Former model Ji has developed agoraphobia after a fall on a runway and cannot leave her flat. Her husband Adan, the owner of a neurotechnology company, is the only important person in her life, but he is controlling and abusive towards her. Ji begins to question their relationship and other things after some disturbing events.
This is a short novella whose appeal are the many twists and turns and the uncertainty of the protagonist about the realities of her life. She feels that she is slowly going mad, and thus, for instance, is unsure if she is hurting herself, or if her husband is doing it. Ji’s struggle with agoraphobia and the pychological stress created by the absolute dependence on her husband are offered in a rather simplistic way which makes it easy to immediately feel sympathy for her and to loathe Adan and his mindgames; even if some doubt is sown about Ji’s injuries, it is clear that Adan is a bad guy that hurts her in many ways.
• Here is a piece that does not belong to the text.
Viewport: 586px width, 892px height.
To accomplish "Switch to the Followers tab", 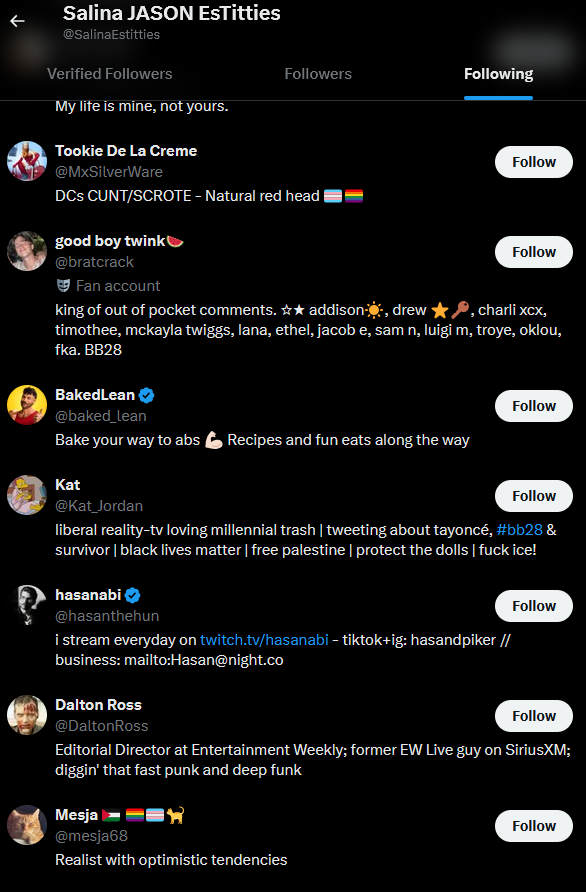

This takes a lot of the suspense out of the story and draws out the first half unnecessarily which is truly a feat in such a short book. The only other character in the story is Lani, the co-founder of the company, who fortunately is more ambiguous; her motivation is not revealed until the end. In general, however, the atmosphere may be fittingly claustrophobic, but the care that should have gone into developing the characters is lacking.
As for the plot and the twists and the slow revelations of what is really going on, there is no new ground covered here, not on the psychological, nor the science fiction, nor the narrative front. I feel that it has all been done before, and done much better. There was no idea that really excited me or made me think closer about events, and using a fall on the runway as the trigger for such a severe case of agoraphobia just seems ludicrous. This book is truly the very definition of okay; nothing about it stands out, and I don’t think I’ll remember it in a month.